There are two ways of dealing with glyphs that share code points. The first is TTC (truetype collection) fonts. A TTC is basically one set of glyphs with several sets of mappings (i.e. which code point maps to which glyph). When you install it, assuming your computer groks ttc, your system shows you a separate font for each mapping. Taking for example Source Han Sans, which adobe just released - if you go to the download page[0] and get the complete version (the "OTC" one), you get a bunch of files like "SourceHanSans-Bold.ttc". If you install one of them you'll see four new fonts: "Source Han Sans J", K, SC, and TC. Then when you use the font, depending on which font name you used the system will change which mapping it applies to the combined set of glyphs. (Hence the choice of font name is the selection mechanism you described.)

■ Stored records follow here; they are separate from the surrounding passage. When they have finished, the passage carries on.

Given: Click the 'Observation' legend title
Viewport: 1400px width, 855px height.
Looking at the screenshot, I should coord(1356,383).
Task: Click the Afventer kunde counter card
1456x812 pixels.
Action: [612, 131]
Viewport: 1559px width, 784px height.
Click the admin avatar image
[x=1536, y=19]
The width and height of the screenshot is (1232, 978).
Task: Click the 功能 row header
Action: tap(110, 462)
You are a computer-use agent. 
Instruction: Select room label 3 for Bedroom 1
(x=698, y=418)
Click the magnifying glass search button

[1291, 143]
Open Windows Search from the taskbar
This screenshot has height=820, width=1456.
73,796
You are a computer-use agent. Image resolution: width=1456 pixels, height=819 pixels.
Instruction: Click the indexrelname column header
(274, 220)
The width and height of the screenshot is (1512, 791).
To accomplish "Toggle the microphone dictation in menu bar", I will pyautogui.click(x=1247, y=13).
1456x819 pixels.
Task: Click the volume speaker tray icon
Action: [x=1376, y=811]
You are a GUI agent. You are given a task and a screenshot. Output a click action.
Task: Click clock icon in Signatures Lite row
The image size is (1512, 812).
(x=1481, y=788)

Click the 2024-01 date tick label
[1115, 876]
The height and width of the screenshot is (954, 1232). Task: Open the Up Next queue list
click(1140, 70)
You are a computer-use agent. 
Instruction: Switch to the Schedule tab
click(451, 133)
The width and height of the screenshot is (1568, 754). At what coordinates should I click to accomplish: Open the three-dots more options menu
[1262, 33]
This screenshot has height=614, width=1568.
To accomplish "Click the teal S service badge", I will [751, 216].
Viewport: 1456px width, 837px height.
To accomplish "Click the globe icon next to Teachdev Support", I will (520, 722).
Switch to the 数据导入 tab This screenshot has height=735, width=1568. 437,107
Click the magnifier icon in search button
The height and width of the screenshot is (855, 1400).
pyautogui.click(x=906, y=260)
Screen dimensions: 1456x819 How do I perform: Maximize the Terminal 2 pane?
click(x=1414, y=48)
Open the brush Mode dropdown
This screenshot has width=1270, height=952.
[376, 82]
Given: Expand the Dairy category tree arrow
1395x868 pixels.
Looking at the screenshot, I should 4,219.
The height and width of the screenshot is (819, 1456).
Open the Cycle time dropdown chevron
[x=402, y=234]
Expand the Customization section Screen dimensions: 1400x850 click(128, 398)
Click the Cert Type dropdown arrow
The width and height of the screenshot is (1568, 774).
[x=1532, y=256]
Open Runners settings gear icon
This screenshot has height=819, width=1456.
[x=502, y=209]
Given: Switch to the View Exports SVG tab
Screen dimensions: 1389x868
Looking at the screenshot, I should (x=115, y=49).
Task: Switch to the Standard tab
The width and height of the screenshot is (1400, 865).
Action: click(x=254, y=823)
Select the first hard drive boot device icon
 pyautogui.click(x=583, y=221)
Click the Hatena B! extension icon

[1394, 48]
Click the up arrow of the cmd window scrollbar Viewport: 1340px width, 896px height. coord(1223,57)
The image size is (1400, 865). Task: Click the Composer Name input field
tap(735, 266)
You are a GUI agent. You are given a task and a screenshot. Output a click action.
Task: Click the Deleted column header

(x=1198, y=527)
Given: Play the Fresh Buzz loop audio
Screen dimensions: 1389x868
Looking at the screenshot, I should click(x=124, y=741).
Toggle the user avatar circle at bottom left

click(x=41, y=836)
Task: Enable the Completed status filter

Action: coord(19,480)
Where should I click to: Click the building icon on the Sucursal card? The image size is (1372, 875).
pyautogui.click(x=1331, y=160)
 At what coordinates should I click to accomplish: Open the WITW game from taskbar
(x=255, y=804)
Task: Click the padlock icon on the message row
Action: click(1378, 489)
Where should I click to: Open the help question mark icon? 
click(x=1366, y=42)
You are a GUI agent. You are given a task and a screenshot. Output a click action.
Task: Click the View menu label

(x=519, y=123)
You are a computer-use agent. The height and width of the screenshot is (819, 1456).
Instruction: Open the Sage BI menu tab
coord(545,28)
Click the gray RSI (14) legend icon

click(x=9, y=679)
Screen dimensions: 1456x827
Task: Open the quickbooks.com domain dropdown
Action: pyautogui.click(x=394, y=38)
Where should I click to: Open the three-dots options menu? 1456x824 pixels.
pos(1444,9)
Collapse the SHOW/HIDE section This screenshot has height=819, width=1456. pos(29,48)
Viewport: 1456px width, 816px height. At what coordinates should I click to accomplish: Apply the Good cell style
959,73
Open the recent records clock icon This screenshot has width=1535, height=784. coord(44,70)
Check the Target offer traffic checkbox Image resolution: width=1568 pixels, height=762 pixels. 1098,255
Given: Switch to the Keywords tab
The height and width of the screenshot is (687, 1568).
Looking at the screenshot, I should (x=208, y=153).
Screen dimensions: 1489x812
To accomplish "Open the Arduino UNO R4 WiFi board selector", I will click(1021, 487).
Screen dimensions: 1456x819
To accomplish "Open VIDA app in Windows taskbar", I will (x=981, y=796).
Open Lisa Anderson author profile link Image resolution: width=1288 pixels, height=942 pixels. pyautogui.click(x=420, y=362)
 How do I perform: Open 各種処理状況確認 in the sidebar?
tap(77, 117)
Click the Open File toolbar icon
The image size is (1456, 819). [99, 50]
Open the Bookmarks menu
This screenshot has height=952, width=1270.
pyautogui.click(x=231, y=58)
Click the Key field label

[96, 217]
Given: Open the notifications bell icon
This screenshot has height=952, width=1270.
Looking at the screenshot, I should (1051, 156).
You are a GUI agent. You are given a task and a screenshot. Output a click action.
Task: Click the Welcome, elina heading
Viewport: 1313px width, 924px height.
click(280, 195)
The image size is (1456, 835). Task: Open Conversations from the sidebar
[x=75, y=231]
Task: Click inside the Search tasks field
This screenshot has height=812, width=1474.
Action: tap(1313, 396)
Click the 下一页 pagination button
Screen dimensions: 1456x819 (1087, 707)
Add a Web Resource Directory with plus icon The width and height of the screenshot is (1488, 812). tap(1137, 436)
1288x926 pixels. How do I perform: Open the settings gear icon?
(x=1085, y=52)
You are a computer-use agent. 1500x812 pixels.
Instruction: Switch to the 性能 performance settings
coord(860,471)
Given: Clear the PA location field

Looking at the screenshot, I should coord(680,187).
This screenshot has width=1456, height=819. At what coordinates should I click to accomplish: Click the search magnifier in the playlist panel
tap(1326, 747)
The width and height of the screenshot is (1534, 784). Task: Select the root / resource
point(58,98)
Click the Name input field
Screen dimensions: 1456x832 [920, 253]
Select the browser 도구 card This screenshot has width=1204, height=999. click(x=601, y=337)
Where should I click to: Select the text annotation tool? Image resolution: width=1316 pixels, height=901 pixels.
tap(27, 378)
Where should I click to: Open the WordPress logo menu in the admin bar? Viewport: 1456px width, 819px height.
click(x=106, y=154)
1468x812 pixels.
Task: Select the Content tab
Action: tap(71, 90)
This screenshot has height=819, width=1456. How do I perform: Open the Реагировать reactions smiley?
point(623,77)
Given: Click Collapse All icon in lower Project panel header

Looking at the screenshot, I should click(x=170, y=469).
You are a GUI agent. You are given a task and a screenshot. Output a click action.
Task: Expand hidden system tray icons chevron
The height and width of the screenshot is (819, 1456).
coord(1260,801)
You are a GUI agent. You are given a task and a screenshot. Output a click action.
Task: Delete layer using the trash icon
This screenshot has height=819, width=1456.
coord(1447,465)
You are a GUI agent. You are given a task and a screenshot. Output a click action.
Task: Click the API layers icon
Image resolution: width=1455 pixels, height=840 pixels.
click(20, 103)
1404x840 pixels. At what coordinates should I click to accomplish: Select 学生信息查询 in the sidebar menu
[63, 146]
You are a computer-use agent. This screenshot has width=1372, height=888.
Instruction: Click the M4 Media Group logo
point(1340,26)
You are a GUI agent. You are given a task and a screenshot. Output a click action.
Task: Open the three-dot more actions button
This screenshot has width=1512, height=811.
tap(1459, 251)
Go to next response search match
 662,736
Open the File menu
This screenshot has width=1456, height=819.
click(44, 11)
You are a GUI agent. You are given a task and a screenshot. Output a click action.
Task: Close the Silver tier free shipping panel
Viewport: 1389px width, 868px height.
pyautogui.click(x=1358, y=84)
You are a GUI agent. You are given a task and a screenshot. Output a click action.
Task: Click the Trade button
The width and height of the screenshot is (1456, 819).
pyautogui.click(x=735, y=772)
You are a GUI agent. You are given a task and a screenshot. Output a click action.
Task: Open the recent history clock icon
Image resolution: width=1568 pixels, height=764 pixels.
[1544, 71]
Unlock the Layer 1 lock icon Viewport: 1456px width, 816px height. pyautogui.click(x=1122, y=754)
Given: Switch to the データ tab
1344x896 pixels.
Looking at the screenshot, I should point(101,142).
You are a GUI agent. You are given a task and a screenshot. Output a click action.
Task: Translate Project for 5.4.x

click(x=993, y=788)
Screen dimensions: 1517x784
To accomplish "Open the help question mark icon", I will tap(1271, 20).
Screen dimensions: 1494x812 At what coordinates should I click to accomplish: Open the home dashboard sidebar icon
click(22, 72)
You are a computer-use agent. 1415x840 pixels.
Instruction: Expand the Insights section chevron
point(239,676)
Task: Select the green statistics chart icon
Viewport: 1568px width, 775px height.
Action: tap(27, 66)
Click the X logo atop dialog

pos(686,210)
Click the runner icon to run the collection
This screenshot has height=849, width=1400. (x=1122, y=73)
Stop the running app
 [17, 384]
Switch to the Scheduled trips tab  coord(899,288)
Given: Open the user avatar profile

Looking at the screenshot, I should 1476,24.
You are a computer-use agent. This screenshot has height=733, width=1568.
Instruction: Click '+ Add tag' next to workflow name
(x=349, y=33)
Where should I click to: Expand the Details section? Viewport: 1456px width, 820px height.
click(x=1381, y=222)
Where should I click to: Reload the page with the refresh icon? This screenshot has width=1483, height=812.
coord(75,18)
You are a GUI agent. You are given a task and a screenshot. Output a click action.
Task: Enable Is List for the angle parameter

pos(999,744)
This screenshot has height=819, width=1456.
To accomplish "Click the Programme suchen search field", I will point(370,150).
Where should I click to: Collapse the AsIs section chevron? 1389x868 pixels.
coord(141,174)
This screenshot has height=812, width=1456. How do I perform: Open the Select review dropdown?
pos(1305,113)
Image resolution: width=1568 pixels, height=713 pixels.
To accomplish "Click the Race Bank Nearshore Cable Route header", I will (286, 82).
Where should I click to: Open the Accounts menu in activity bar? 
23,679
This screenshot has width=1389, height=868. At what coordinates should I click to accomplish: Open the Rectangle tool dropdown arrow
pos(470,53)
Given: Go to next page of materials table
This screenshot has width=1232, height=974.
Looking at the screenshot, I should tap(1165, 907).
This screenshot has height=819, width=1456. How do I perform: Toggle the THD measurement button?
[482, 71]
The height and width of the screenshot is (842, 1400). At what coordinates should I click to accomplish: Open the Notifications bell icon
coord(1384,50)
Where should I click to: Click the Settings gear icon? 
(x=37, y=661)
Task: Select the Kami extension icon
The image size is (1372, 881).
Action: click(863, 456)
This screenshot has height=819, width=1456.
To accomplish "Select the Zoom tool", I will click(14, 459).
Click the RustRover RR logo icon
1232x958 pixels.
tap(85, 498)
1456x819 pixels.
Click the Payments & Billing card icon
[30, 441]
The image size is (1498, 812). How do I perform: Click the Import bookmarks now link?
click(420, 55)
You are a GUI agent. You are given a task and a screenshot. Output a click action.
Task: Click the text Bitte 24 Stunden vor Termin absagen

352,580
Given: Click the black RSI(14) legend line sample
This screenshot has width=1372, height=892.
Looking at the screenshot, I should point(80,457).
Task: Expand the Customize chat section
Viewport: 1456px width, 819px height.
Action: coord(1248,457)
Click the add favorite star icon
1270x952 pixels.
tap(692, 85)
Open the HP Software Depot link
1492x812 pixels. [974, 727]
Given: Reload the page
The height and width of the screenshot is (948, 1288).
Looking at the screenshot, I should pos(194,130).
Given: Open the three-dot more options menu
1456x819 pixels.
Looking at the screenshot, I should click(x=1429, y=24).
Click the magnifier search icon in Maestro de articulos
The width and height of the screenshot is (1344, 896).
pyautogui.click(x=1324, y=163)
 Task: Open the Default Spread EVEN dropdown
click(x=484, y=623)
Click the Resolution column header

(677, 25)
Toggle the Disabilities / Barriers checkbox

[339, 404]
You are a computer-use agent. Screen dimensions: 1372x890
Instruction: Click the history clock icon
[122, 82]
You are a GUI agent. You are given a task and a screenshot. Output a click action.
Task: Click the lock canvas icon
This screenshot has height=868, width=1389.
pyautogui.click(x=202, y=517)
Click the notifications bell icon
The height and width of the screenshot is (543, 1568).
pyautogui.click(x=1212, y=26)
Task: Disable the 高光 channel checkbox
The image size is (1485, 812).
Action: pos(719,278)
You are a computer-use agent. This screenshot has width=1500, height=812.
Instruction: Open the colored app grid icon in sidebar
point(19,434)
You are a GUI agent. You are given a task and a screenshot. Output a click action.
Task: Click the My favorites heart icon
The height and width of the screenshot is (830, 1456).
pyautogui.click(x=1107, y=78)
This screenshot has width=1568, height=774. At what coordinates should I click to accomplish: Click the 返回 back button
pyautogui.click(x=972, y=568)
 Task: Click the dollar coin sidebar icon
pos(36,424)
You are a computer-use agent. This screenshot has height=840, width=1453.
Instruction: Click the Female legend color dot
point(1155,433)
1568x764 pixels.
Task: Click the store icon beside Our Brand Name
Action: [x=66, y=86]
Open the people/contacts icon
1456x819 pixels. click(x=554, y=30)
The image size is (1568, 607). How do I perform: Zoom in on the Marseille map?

The second way is that TrueType fonts have a way to build locale settings into the font. I'm less clear on the details here but apparently it's similar to TTC behind the scenes, except that the mappings are associated with locales - so in an app that supports TT locales, even if you select "Foo J" as your font, when the locale was simplified Chinese you'd get the SC glyph. Of course now the selection mechanism is whether the application knows what locale the content is. (And also whether it supports the mechanism - I don't know how widespread this is.) Either way though, in principle you get different glyphs for the same code point, depending on context.
Or anyway that's the understanding I took away as a font layperson - happy to be corrected.